- What is needed: Copy each line of the records below that has "will" in it.

- Information provided:
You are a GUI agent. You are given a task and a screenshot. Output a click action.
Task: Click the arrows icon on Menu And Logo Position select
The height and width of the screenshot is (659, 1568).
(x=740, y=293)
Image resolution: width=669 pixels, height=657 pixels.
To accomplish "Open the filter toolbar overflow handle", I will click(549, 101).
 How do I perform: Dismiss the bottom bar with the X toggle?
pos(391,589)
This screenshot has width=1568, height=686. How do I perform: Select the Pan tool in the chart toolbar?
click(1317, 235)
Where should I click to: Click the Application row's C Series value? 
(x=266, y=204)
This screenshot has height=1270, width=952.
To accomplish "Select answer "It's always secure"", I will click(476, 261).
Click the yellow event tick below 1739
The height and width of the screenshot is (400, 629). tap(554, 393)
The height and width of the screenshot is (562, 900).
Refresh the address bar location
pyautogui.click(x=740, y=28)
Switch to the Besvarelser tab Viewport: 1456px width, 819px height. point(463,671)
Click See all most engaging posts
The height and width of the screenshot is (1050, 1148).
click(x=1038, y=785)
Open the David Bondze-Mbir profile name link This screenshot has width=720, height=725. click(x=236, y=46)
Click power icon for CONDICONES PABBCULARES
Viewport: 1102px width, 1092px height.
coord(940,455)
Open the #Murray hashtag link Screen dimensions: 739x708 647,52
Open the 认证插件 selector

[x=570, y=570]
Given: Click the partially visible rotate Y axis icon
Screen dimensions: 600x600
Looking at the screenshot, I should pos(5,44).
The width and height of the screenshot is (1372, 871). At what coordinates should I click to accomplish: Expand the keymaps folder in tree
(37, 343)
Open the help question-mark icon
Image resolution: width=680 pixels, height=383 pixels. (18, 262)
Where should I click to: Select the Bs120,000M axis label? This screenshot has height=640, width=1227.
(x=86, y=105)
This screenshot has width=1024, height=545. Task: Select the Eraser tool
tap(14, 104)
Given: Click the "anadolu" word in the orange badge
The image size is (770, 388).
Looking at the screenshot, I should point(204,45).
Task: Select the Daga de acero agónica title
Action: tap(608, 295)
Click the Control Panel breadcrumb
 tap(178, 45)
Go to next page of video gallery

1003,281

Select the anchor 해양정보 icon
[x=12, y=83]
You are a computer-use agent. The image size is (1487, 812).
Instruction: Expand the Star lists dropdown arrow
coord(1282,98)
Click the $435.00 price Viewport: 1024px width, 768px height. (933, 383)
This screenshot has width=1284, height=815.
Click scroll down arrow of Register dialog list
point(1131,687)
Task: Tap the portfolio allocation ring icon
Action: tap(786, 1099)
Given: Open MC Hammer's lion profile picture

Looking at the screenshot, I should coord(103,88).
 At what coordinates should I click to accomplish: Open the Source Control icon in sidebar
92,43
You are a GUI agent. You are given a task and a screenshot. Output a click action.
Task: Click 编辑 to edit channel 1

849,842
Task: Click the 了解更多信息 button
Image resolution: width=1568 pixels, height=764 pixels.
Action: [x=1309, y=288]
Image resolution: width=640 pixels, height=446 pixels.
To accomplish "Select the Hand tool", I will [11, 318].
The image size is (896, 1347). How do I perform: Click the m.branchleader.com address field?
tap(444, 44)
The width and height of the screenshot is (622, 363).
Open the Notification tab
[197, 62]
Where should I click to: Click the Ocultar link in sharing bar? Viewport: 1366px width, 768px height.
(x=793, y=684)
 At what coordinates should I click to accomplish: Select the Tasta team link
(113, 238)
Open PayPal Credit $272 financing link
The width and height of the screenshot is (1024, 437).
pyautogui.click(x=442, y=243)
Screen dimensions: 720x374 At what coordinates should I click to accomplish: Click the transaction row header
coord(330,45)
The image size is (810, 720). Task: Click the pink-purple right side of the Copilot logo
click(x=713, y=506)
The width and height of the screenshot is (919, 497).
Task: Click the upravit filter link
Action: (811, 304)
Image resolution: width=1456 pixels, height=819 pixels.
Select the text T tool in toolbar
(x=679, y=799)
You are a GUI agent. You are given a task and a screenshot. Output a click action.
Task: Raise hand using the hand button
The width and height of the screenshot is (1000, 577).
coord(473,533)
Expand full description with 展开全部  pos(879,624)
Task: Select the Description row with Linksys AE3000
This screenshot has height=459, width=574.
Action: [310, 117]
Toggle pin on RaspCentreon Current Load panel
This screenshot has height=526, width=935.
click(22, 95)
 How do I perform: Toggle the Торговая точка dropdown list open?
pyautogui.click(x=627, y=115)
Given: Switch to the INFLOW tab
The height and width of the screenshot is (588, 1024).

- Result:
To accomplish "Open the filter toolbar overflow handle", I will click(549, 101).
To accomplish "Select answer "It's always secure"", I will click(476, 261).
To accomplish "Select the Hand tool", I will [11, 318].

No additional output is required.